During 2012, some serious incidents associated with missed alarms occurred at other plants with the same system, and we became aware of just how overwhelming the excessive alarming could be and the challenging position in which we had inadvertently put our technicians and operators. At times, especially during plant upsets, it was difficult at best to effectively understand and respond to critical alarms.
Our regular incident investigations revealed that missing key alarms during the course of a plant upset occurred on occasion because of the overwhelming volume of alarms. We had become comfortable enough with the system that we now began to become aware of, and turn our attention to, excessive alarming.
Solution. An ad hoc team, spearheaded by lead O&M Technician Joe Lynde, I&C Technician Ed Heroux, and Systems Superintendent Tim Sheehan, was established to begin addressing tuning, general control issues, and alarming. A lot of this effort focused on the issues that frustrated the operating engineers using the system day in and day out.
About the same time, a T3000 Users Group was formed to provide a forum for users to collaborate and share concerns and issues that could be presented to Siemens for resolution. At the inaugural meeting in May 2012, users learned just how many common issues were being experienced and what a significant factor communicating lessons learned is to avoid problems, or at least to ensure the timely resolution of issues. We became aware of how common excessive and ineffective alarming was, and the users asked Siemens to look into these concerns to provide help in understanding and developing a means to affect a remedy.
The efforts of our ad hoc team continued, and while numerous control issues were addressed our relative progress was difficult to quantify. We also realized that some of our operators were becoming numb, almost indifferent to the more frequent and common alarms.
We began to realize that, in many cases, the conversion process of adapting our original WDPF code to the T3000 resulted in significantly more potential alarms, in part because of alarm philosophy, or more precisely, the lack of an alarm philosophy. Many of these alarms might have been added simply because of the idea that “more information (alarms) is better.” Yet, if an alarm doesn’t guide an operator to a specific response, more than likely it will distract them from an effective and proper response.
Many of the additional alarms were related to control hardware (I&C alarms)—boards, processors, interfaces, and field devices—and had not existed in the previous system. While these alarms may be helpful from a troubleshooting perspective, they can have a compounding effect when the alarms for all the components or devices in a single leg of a control loop come in concurrently and effectively flood an operator with unhelpful information.

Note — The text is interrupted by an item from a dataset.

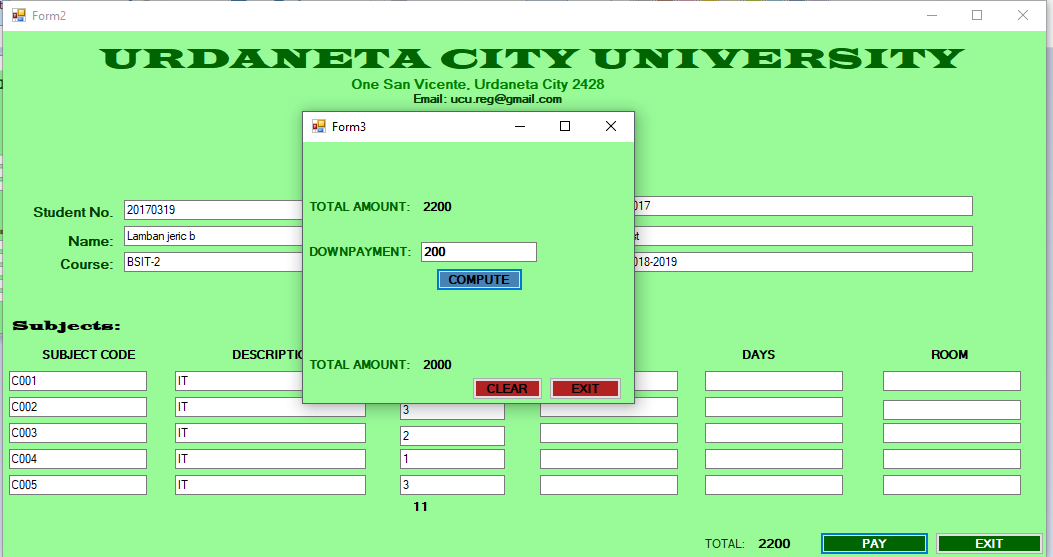Focus the DOWNPAYMENT input field
Screen dimensions: 1053x557
pyautogui.click(x=479, y=252)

The team developed new ASD screens to improve the way alarms are displayed so that priority alarms are displayed on the top half of the screen to focus the operator there, with system and status condition alarms displayed in the lower half of the screen (Fig 1). This helped greatly, yet we found that we were still overwhelmed by the volume of alarms, particularly during plant upsets or startups.
Our plant staff takes pride in its ability to resolve issues in-house, so it took us a while to realize that we needed outside help. Perhaps a key lesson learned was figuring out when to ask for help. As a result of improved relationships and bonds created at the T3000 User Group, we reached out to Siemens.
Sheehan and Plant Manager Mark Winne met with Siemens staff, including Bill Thackston, the eventual project lead, to explain our situation and get guidance on how best to proceed. After a bit of back-and- forth conversation, a joint project team was put together to assess the extent of the problem and develop suggestions for resolution.
Data were collected and evaluated on all alarms that occurred between May 1 and August 11, 2013. Focusing on two primary areas, alarm event analysis and existing alarm settings, we discovered that:
- The 10 most frequent alarms accounted for 40.8% of approximately 133,000 alarms.
- Serial-link alarm floods accounted for 20,600 duplicate alarms, 18% of the total.
- Duplicate alarms based on legacy WDPF analog interval alarms contributed an additional 4%.
- BOP area alarms assigned a type of “status” accounted for 4%.
- Duplicate device alarms accounted for another 3%.
- Eliminating this combination of alarms (serial link, BOP status, and duplicate legacy and device alarms) could reduce the overall alarm volume by nearly 69%. The average 10-min alarm rate was approximately 10.4, well above the ISA 18.2 recommended limit of one alarm per operator per 10-min period, by removing these nuisance alarms, we could reduce our average 10-min alarm rate to approximately 3.1.
Our study also considered the alarm configuration, focusing on identifying alarms that could be removed. Currently, there are 12,334 alarms configured in the entire system. Of these, 5393 can be removed without loss of functionality, a reduction of 44%. The table shows the quantity and types of alarms that could be removed.
A chart submitted as part of the plant’s Best Practices entry showed the alarm rate per hour during the study period and revealed how overwhelming the rates can be during certain periods. The average alarm rate that occurred was 58 alarms per hour, nearly 10 times the recommended limit for a single operator.
In addition to frequency, alarms were categorized by source, area, and priority, which helped us to understand where to focus our efforts first. We learned that the vast majority of alarms were the result of serial-link communication failures associated with the T3000 interface and standalone control and monitoring systems (vibration monitors and PLCs, for example).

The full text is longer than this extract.